→ Work item
Restate each entry below exactly; pictures stay out of the copy.

(Pixel coordinate grounding data)
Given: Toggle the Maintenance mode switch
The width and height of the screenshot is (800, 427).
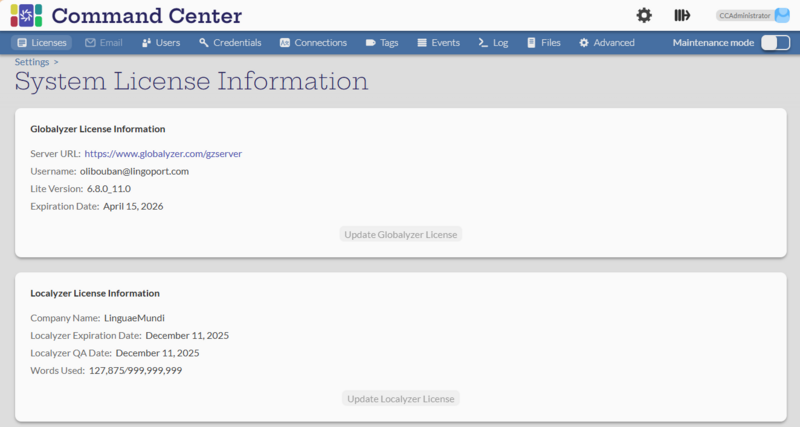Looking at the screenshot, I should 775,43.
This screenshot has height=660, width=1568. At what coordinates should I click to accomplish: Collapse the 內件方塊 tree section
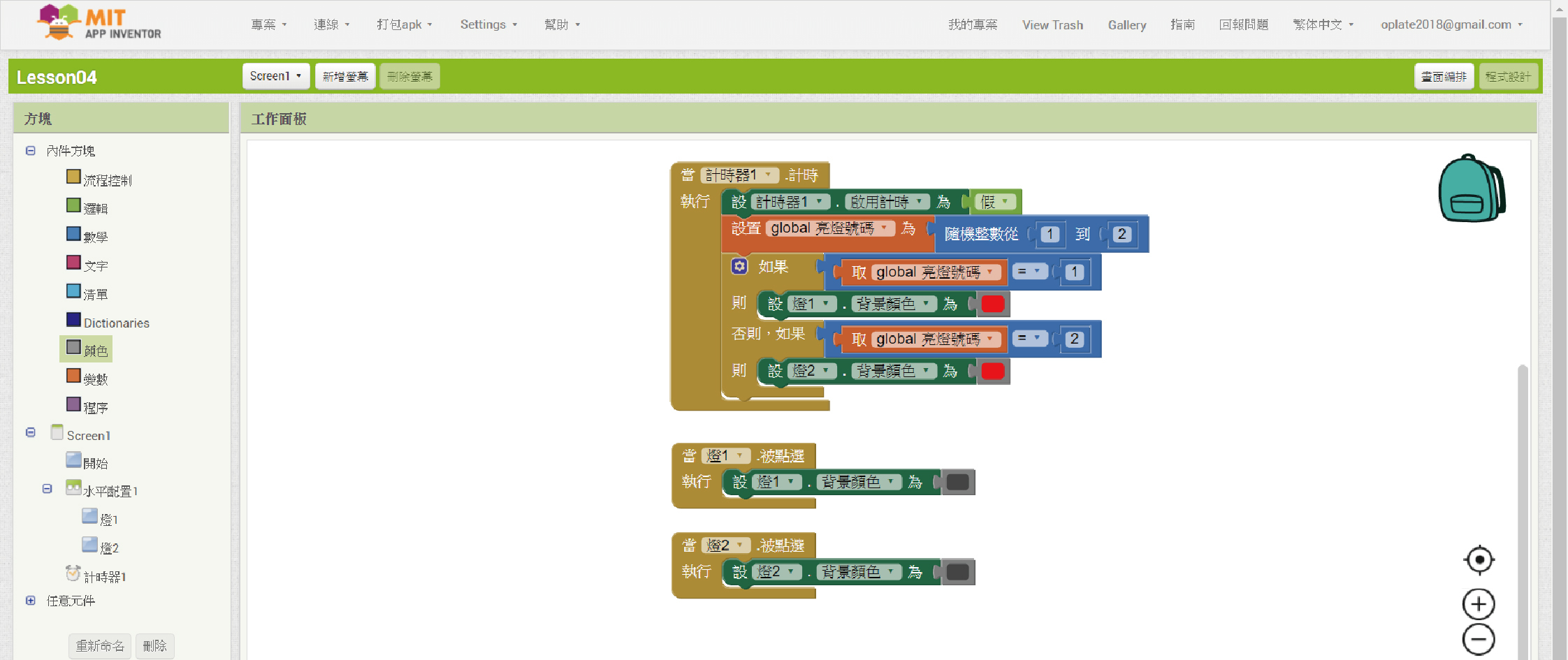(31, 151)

→ Answer to this task
Given: Toggle the Maintenance mode switch
The width and height of the screenshot is (800, 427).
Looking at the screenshot, I should 775,43.
This screenshot has height=660, width=1568. At what coordinates should I click to accomplish: Collapse the 內件方塊 tree section
(31, 151)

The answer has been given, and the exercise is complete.